**WORK ITEM:** Could you print the entries below exactly, starting at the line that contains "The image size is (1512, 802)." and stopping after the last one?

**ENTRIES SHOWN:**
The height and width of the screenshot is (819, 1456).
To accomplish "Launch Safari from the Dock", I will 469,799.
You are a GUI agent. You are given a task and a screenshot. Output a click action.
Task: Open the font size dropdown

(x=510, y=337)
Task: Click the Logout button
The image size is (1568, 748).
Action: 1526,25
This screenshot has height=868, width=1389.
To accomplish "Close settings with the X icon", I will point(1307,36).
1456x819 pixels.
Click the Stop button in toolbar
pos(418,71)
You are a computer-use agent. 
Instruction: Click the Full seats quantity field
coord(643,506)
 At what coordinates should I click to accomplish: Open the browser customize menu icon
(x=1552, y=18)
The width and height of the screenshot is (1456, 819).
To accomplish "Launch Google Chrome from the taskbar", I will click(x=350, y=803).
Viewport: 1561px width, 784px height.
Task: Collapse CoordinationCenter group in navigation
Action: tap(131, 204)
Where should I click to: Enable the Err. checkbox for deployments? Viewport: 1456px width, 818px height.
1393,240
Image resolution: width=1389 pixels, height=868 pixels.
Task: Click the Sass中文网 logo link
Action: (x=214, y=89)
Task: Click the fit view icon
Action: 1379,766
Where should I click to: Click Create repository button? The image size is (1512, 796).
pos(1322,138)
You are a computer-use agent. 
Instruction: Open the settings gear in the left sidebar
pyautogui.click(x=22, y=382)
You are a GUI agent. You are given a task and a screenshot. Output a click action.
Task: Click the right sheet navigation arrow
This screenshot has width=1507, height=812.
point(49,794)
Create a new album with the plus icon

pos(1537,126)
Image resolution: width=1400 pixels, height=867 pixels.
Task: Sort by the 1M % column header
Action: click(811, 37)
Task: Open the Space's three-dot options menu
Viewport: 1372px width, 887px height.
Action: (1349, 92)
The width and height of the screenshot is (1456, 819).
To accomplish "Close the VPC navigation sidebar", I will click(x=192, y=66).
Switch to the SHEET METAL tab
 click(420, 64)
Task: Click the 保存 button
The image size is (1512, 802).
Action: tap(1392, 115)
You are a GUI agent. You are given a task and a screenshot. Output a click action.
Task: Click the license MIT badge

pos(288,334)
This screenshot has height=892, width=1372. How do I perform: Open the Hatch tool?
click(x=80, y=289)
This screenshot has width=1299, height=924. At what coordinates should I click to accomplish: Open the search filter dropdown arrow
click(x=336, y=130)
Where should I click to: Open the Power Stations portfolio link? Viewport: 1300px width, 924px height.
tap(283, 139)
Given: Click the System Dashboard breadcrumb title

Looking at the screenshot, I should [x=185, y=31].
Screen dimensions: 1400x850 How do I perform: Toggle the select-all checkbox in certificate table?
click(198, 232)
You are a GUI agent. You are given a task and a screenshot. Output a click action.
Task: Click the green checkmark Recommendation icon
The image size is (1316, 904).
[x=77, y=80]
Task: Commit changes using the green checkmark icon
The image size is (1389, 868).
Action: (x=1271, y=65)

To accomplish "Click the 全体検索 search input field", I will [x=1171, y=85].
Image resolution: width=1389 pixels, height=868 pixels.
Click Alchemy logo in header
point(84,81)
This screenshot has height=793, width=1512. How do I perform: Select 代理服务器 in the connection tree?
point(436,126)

**RESPONSE:**
The image size is (1512, 802).
Action: tap(1392, 115)
You are a GUI agent. You are given a task and a screenshot. Output a click action.
Task: Click the license MIT badge

pos(288,334)
This screenshot has height=892, width=1372. How do I perform: Open the Hatch tool?
click(x=80, y=289)
This screenshot has width=1299, height=924. At what coordinates should I click to accomplish: Open the search filter dropdown arrow
click(x=336, y=130)
Where should I click to: Open the Power Stations portfolio link? Viewport: 1300px width, 924px height.
tap(283, 139)
Given: Click the System Dashboard breadcrumb title

Looking at the screenshot, I should [x=185, y=31].
Screen dimensions: 1400x850 How do I perform: Toggle the select-all checkbox in certificate table?
click(198, 232)
You are a GUI agent. You are given a task and a screenshot. Output a click action.
Task: Click the green checkmark Recommendation icon
The image size is (1316, 904).
[x=77, y=80]
Task: Commit changes using the green checkmark icon
The image size is (1389, 868).
Action: (x=1271, y=65)

To accomplish "Click the 全体検索 search input field", I will [x=1171, y=85].
Image resolution: width=1389 pixels, height=868 pixels.
Click Alchemy logo in header
point(84,81)
This screenshot has height=793, width=1512. How do I perform: Select 代理服务器 in the connection tree?
point(436,126)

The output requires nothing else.